**Exercise directions:**
After going through the data below, state how many lines contain "next", and nothing else.

########################################

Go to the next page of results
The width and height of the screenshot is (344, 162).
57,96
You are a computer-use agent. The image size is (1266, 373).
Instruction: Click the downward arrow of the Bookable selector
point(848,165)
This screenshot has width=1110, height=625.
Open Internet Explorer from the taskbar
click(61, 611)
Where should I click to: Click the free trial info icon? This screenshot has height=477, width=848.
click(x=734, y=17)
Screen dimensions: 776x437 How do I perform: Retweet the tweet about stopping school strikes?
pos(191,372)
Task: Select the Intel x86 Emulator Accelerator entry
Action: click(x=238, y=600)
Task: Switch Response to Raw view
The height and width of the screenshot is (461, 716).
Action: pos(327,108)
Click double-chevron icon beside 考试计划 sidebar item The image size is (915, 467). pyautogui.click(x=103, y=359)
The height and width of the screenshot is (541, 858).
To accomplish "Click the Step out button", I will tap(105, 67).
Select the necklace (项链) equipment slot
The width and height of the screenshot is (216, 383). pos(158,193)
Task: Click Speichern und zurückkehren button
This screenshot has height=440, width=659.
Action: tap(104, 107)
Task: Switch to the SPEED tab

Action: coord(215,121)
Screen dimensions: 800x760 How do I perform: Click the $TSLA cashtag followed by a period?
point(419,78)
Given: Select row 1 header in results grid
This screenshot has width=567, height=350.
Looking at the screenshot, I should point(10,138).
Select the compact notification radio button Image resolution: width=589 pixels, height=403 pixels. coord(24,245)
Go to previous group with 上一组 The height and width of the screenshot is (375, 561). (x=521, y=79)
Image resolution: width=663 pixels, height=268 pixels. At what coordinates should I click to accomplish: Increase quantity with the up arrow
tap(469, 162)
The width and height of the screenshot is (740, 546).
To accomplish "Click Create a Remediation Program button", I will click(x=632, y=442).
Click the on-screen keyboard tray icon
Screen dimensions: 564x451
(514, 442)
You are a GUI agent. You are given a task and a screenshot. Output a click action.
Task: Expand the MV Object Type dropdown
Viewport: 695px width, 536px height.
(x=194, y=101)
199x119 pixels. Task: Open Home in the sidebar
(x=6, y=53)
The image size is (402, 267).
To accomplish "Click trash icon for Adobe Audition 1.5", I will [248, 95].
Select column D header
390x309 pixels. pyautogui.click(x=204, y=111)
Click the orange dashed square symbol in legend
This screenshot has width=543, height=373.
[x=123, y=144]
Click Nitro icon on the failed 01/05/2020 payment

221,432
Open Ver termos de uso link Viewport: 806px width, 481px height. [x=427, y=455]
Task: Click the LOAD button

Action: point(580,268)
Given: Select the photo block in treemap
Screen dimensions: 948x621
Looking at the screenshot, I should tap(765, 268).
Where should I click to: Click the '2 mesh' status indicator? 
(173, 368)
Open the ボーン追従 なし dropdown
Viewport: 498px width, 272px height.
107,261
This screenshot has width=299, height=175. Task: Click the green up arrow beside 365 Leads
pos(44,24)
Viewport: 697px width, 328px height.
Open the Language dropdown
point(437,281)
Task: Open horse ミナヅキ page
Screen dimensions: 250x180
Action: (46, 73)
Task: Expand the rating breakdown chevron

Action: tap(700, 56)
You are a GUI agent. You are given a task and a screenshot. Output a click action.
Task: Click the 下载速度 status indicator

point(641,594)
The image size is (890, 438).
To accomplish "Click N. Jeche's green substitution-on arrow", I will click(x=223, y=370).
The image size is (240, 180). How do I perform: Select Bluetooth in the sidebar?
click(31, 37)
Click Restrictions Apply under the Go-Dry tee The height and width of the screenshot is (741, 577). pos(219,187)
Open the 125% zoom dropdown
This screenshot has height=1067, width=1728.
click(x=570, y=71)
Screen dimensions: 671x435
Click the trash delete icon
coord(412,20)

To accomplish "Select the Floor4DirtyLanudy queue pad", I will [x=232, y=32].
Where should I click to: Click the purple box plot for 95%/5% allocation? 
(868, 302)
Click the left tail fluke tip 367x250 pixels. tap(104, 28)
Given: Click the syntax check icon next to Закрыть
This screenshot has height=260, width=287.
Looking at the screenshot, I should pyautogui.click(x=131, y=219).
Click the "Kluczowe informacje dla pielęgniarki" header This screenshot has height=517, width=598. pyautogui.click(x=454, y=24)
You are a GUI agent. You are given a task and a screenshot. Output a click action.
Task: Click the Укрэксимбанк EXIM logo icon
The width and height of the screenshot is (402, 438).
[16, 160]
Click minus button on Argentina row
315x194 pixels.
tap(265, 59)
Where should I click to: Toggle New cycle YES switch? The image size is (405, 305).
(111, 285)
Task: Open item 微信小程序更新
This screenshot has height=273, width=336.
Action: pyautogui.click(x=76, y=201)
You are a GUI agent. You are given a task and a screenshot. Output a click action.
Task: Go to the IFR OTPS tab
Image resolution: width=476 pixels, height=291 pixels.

########################################

**Written answer:**
2